Not really expecting a productive answer, I wracked my brain to figure out what to do next.  Just then, the husband made a brilliant suggestion.  He came up with a totally unique way of looking at things and what he suggested, although a little out of the ordinary, would probably work perfectly for them.

And before I could say a word, the wife said, “That’s a great idea!”

I couldn’t believe my eyes or ears.

When was the last time these folks had said a kind word to each other? When was the last time they’d problem-solved instead of arguing? If the first 90 minutes in our office was any indication, it had be quite some time.

Yet at the 90 minute mark, with a tiny prompt, suddenly a solution sounded more appealing than staying in the conflict.

The other 20 agenda items fell into place like dominoes, quickly, one after the other.  Once that big issue had been resolved, all of the other things either resolved or became unimportant.

People settle when they are ready to settle.

As much as mediators may think they (we) do the hard work, it’s really the clients who are pulling the weight.

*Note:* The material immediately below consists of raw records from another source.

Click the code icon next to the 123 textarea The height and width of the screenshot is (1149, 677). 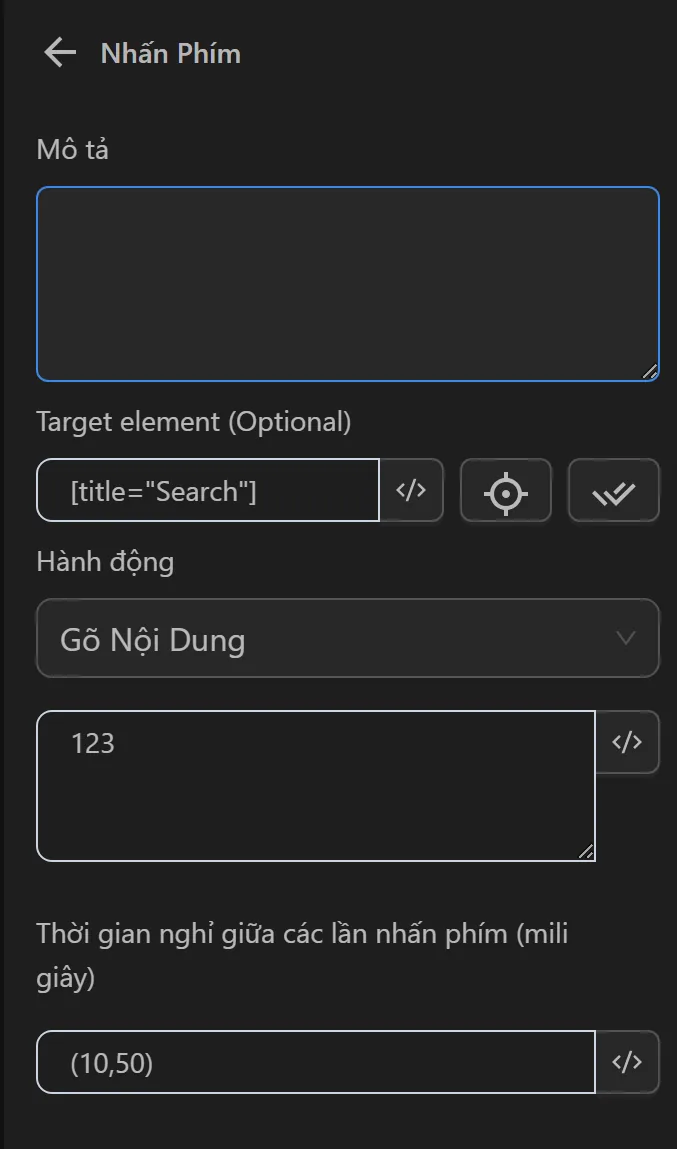coord(627,742)
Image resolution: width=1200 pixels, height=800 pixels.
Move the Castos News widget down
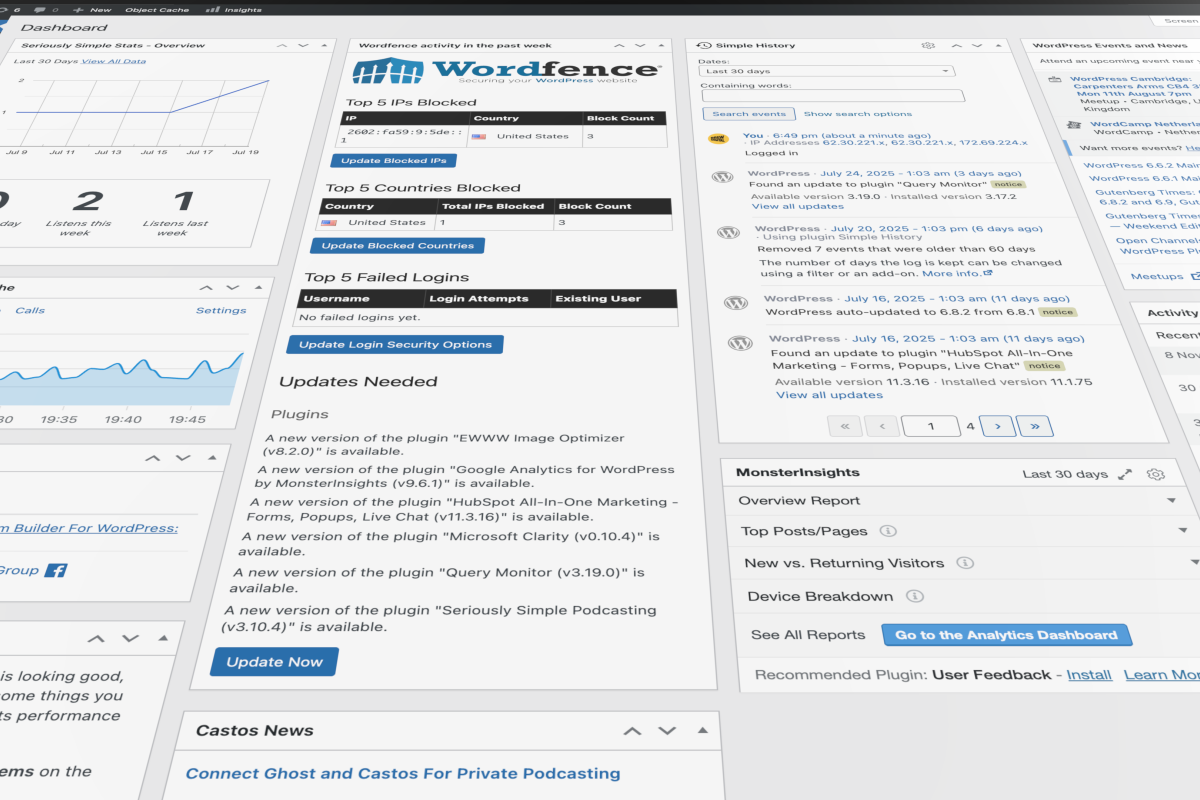click(x=667, y=731)
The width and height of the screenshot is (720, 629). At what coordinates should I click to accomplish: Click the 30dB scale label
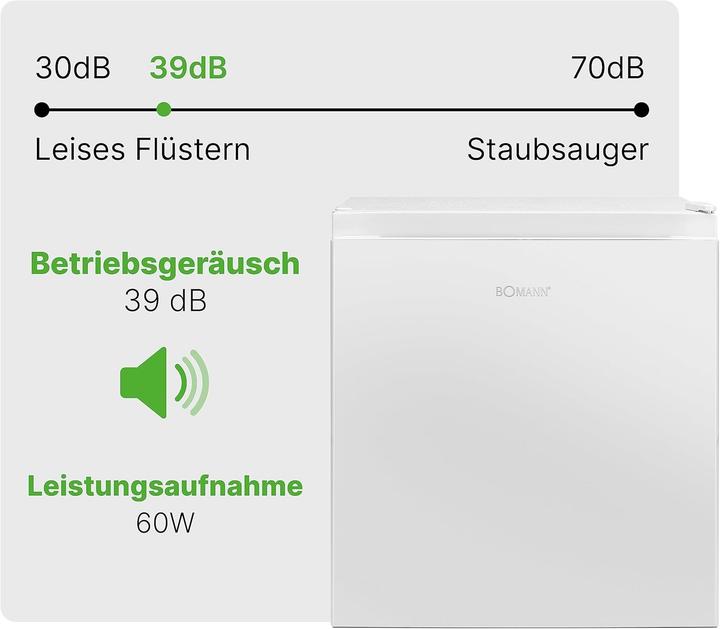(x=73, y=68)
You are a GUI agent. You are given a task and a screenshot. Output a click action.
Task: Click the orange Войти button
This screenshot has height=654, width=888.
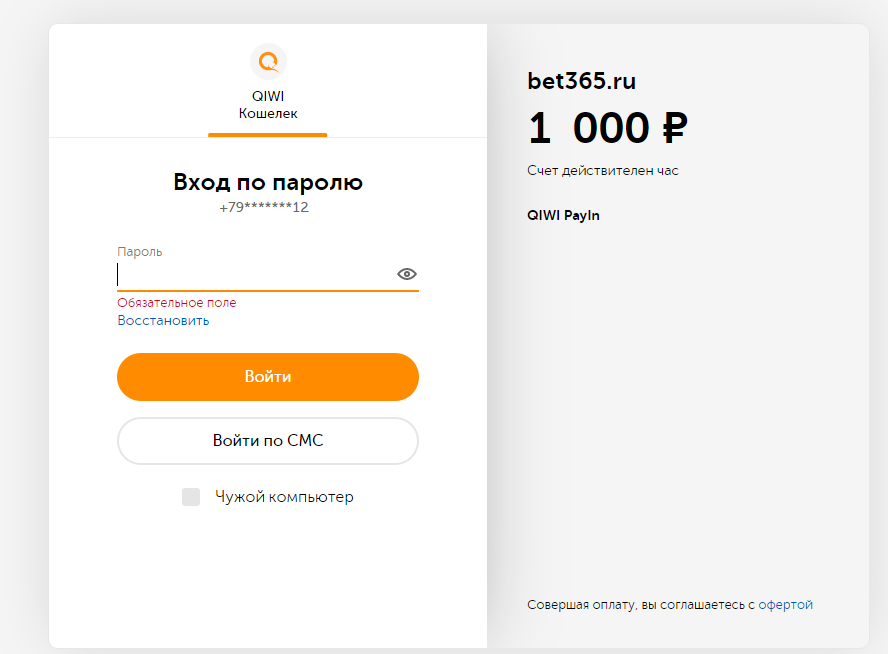click(x=268, y=377)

Diana Mercer is the co-author of 2 books, Your Divorce Advisor and Making Divorce Work. Her full time mediation practice, Peace Talks,  is in Los Angeles.

May 2011 24

Project Vic: This is yet another in an ongoing series of videos where I blog about my attempts to rebuild my relationship with my 82 year old father.  As a mediator, isn’t it important that I walk my talk?  It’s one thing to be a calm, rational mediator when you’re with clients trying to resolve  a problem that doesn’t involved you, and quite another to apply those skills at home with your own family.

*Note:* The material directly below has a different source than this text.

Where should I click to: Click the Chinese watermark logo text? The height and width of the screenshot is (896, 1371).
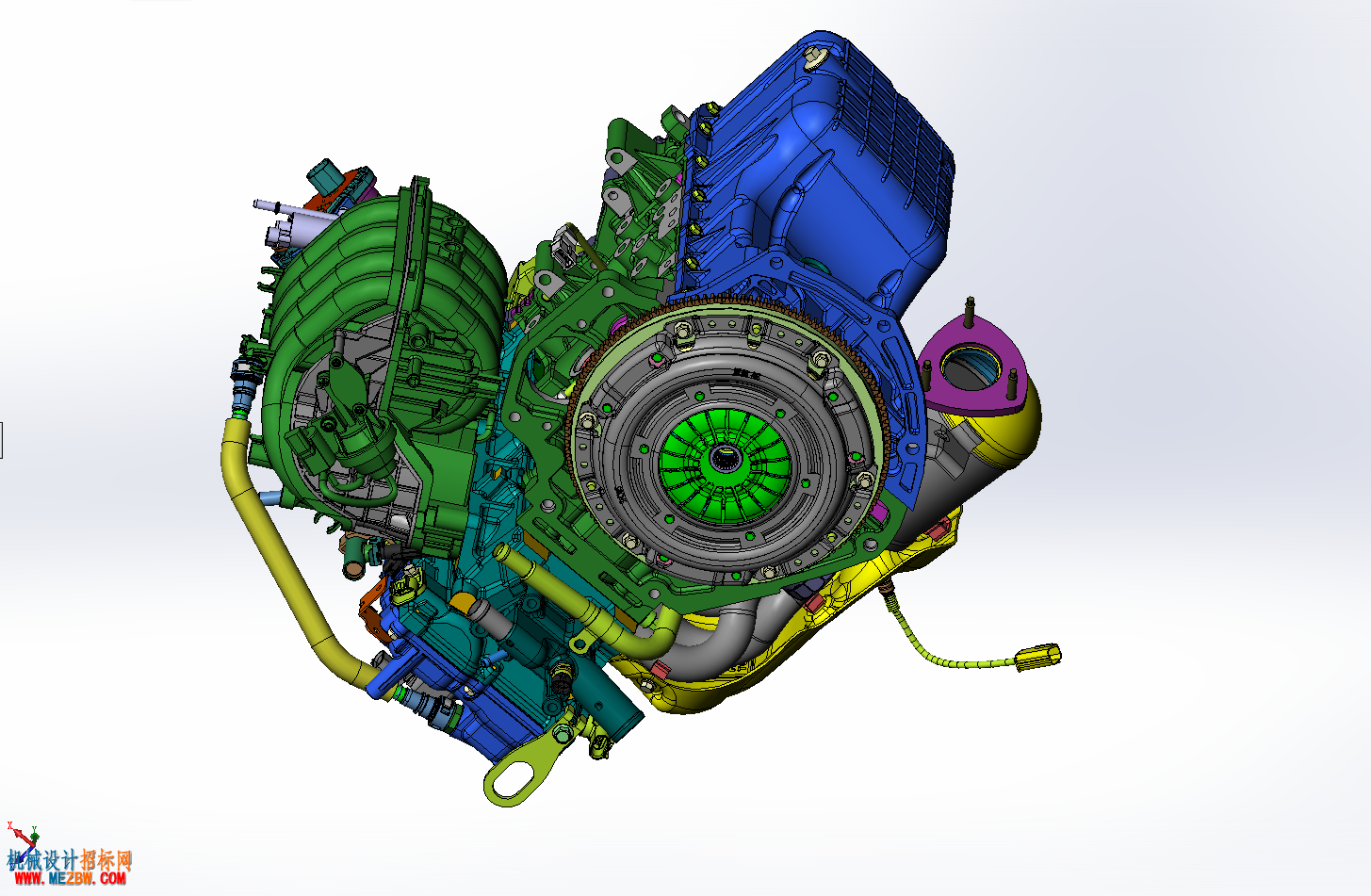pos(71,859)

I’m going to update Project Vic as long as the videos last. This one is from early December 2010,  right after the big Thanksgiving blow up, and before I saw my dad January 27-30, 2011 for his wedding and my book signing.  Stay tuned, as he was a guest blogger!  AND, things got a lot more interesting!  I’ll post his take on the situation soon.

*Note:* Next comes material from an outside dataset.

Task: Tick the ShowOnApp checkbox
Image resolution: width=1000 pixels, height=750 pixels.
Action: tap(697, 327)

Truth really IS stranger than fiction.

So stay tuned, and wish me luck!

I really love being a lawyer now that I don’t practice traditional law anymore (just mediation).  I love my work as a mediator, and I love our clients. They work so hard to do the right thing.

This is contrasted by the efforts of my colleagues  (other lawyers).  I spend a LOT of my time protecting my clients from my colleagues.  And my dad is no exception.

So I find out his beloved estate planning lawyer has made yet another mistake on his trust.  I am not an estate planning lawyer, so I did some research and found the answers his attorney missed.

Arrrrg!

But my dad loves this attorney. There is nothing I can say that will influence the lawyer’s Svengali-like hold on my dad.  And I just end up looking like the greedy kid trying to get in the way.

Any ideas? Has anybody out there been able to handle a situation like this in a productive way?  I send my dad the information, he doesn’t read it.  His lawyer works part time, so nobody can ever get ahold of the lawyer. Time is of the essence–this wedding is supposed to happen in 6 weeks! But the lawyer isn’t returning calls and doesn’t seem to know how to use e-mail.  Impossible!

So frustrating.  But there’s nothing like a little Dinah’s Fried Chicken coffee shop food and a serving of their $3.95 a glass wine. If that won’t get you through a rough day, nothing will. I swear I am going to start dotting the “i” in my name with a chicken leg, just like in the Dinah’s logo.

Diana Mercer is the co-author of Making Divorce Work: 8 Essential Keys to Resolving Conflict and Rebuilding Your Life (Perigee 2010). Join the conversation  on our video blog and read Diana’s divorce blogs on the Huffington Post

Apr 2011 26

I used Kim Dower as the publicist on my 1st book, Your Divorce Advisor . She was terrific.

She has a new book of her own now, a book of poetry, called Air Kissing On Mars. She’s going to be reading from her new book at the Los Angeles Times Festival of Books at USC this weekend.

She’s been a book publicist for 20 years and has a lot of good advice to aspiring authors as well as first time authors. Check out her advice in the video!

As an author, I was very surprised to learn the following:

  • the average book advance is about $5000
  • the book publicists that work for your publishing company will spend about 1 month promoting your book. Then they’re on to the next set of books they have coming out
  • Once you get your advance, you may never see royalties because first you have to earn back your advance via book sales and many publishing houses are sloppy bookkeepers.

How crazy is that?

So why would anyone want to write a book?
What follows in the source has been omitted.